Victimised BFAWU rep Kumaran Bose (standing), photo Steve Score

Victimised BFAWU rep Kumaran Bose (standing), photo Steve Score   (Click to enlarge: opens in new window)

Michael Barker, Leicester Socialist Party

Trade unions like the bakers’ union (BFAWU) exist to defend and extend the rights of workers.

This is why Samworth Brothers, one of Leicestershire’s biggest food manufacturing companies, is trying to bully their employees at Kettleby Foods into backing-down from their perfectly reasonable demands for collective bargaining rights.
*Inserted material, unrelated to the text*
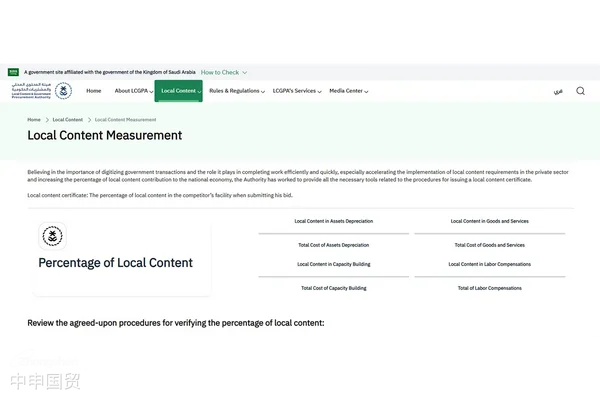Go to Home in navigation bar
The height and width of the screenshot is (400, 600).
pos(93,91)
Having unfairly dismissed Kumaran Bose, the one worker who helped recruit more than 50% of his fellow factory workers to the BFAWU, Samworth management have now stepped up the intimidation of their employees.

Drive a wedge

Workers are presently having to sit through management briefings where they are told that while it is their democratic right to join a union, to do so would be to act against the best interests of their employer by acting to “drive a wedge” between management and workers. In a further disgusting and bullying attack on workers, template letters are now being circulated by shop floor bosses to persuade suspected union members to leave the union.

The form encourages employees to fill in the blank spaces on the letter, detailing when they joined the union, when they plan to leave the union, and to put their signature to a statement that says they “do not wish for BFAWU to be recognised at Kettleby Foods for the purposes of collective bargaining.”

This intimidation is being further supplemented by a company petition, circulated by floor managers, calling for workers to disown BFAWU.

In a serious display of contempt for their employees, the petition has the names of all workers’ printed on it already and workers are then asked by their line managers to sign it. If the workers don’t sign they are invited into the manager’s office to sign the petition!

In a bid to encourage the management to engage with their employees in a more democratic fashion, BFAWU has been forced to take its campaign to the streets to try to bring public pressure to bear upon this decidedly anti-union company.

On 30 July a protest was held in Leicester and other cities outside Marks and Spencer to encourage the public to boycott products sold there that are produced by Samworth Brothers.